On Tue, 15 Nov 2005 07:23:44 +0100 Stefan Lucke stefan@lucke.in-berlin.de wrote:
On Dienstag, 15. November 2005 01:44, Niko Mikkila wrote:
On Mon, 14 Nov 2005 23:49:07 +0000
Luckily the interlaced CRT televisions are being phased out and soon we'll only have nice progressive panels and projectors. Just waiting for the 1080p @ 50Hz broadcasts ;)
Damm, that mode will be 1080i. Interlaced. 25fps with 2 fields. So interlacing vs. deinterlacing starts again :-( .
Indeed, that's why I used the smiley. Considering the advances in lossy video compression techniques, it is really mindboggling that they are still pushing such an ancient motion compressing technique that does more harm than good when used together with the modern compression techniques, not to even mention that the displays are progressive. I know H.264 supports interlacing, but I'm pretty sure it is there only to please the broadcasters and people processing interlaced video, not for actual efficiency reasons.
Well, with digital television standards things change more rapidly than in the analogue age. Once they get HDTV rolling, it may not take too long until 1080p@50fps is technically feasible. Perhaps within 10 years we'll get it through internet -- no DVB cards required.

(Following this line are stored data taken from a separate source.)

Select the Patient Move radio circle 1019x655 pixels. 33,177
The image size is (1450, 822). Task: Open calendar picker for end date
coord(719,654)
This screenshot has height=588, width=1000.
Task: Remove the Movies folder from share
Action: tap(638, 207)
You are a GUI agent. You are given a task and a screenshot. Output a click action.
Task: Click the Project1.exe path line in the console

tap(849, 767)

DRM is a bitch though.
-- Niko Mikkilä
On Mon, 2005-11-14 at 23:49 +0000, Jon Burgess wrote:
Leo Márquez wrote:
I don't have the hardware info (only cpu athlon 1800) but the connector to be used is s-video to scart-tv. We have planned to set softdevice and use the tv-out of a vga card to connect it to the tv.
Personally I use a DXR3 card as is mentioned elsewhere. Another card that I've tried briefly is the PVR350, see http://ivtvdriver.org/ Both cards have a good quality S-Video TV-Out but the DXR3 plugin seemed to work a little better then the PVR350 plugin.

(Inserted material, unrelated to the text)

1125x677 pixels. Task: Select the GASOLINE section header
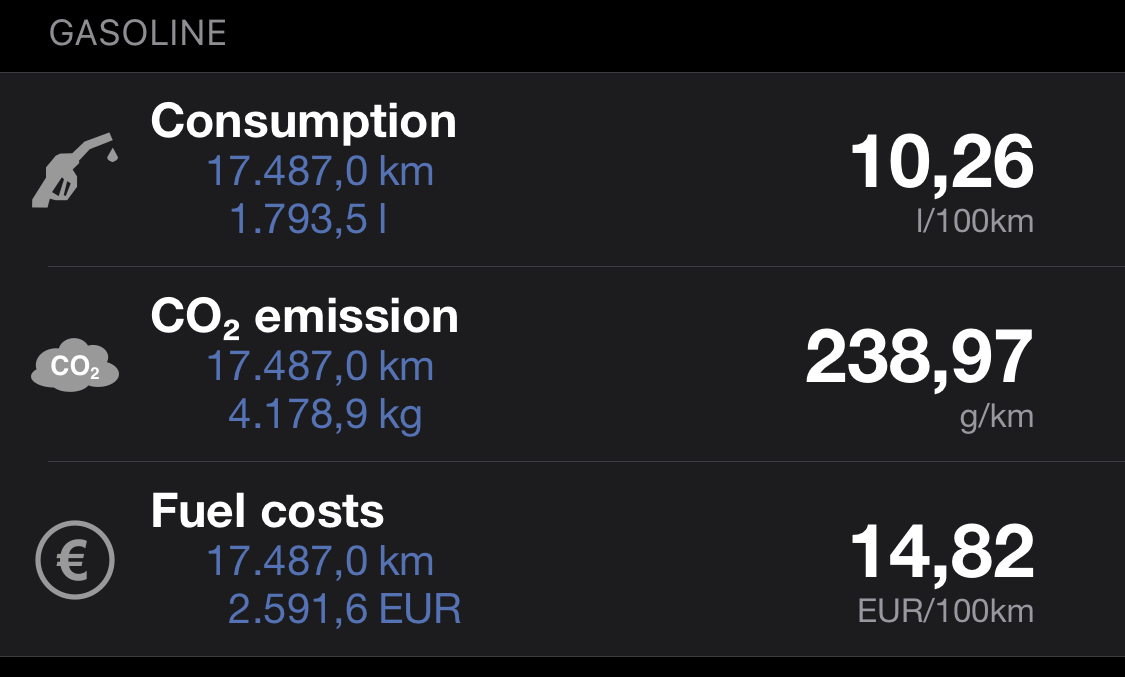[x=138, y=33]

My personal experience seems to be that most TV-Out on VGA cards are designed to run best at 60Hz output for the US market. When configured to run in 50Hz PAL, for a UK TV, it seems like the VGA modelines are still clocked at 60Hz with some (poor) down-conversion to 50Hz being done in the TV-Out circuitry. This looks fine on static content but any movement results in juddering or blurring. This is especially noticeable on the scrolling text trackers often present on news programmes.

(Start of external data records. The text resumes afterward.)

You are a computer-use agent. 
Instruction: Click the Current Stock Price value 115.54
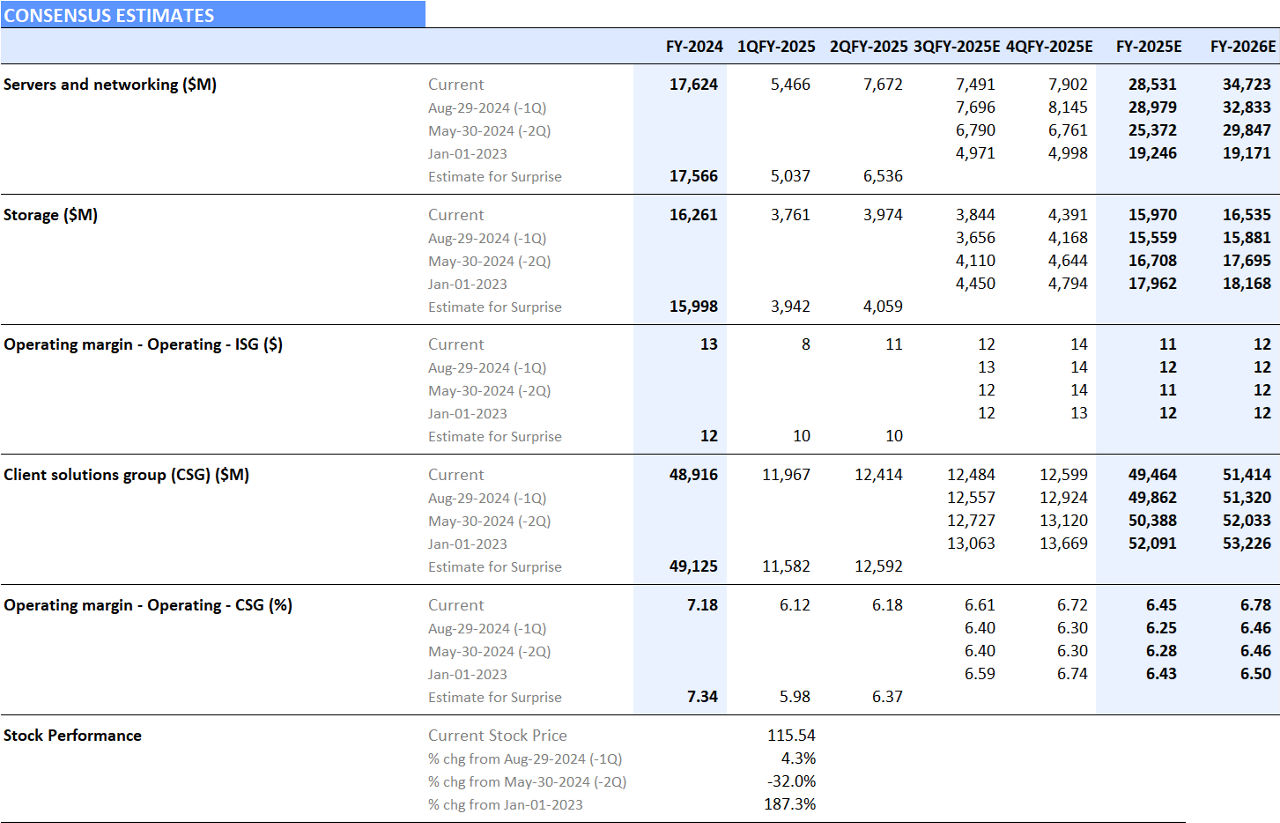coord(792,735)
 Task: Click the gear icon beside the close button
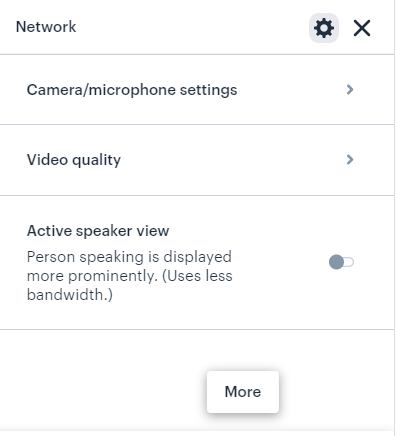(324, 28)
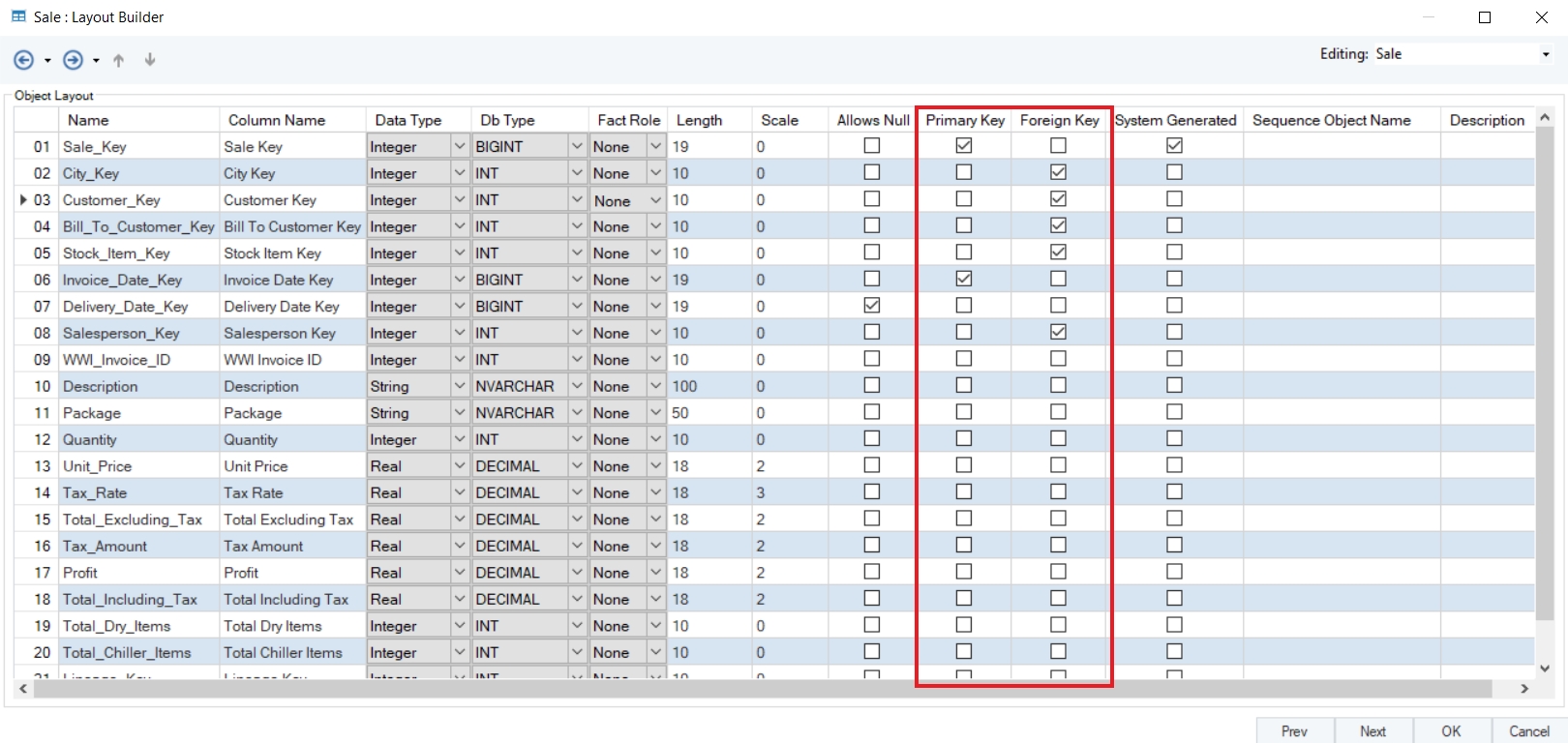Viewport: 1568px width, 743px height.
Task: Toggle Primary Key checkbox for Sale_Key
Action: pyautogui.click(x=963, y=145)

This doesn't appear to be just a pure interlacing problem. I've tried tweaking the 50Hz TV-out of EPIA, NVidia & ATI VGA systems and none of them match the quality of hardware designed for dedicated TV usage, e.g. DXR3, PVR350 (and presumably the FF cards although I've not tried one myself.).
I used a dxr3 for a long time. I am now using a g450.
I must say that with directfb & softdevice the g450 does produce a good picture via TV out.
The setup is a bit of a pain - I think the documentation should be updated.
The one outstanding issue I have is that I cannot view 16:9 material croped/latterboxed onto my 4:3 display without distortions. (This is a known problem, but there is now solution yet)
Outside this, I certainly would recommend a matrox over a dxr3 for vdr.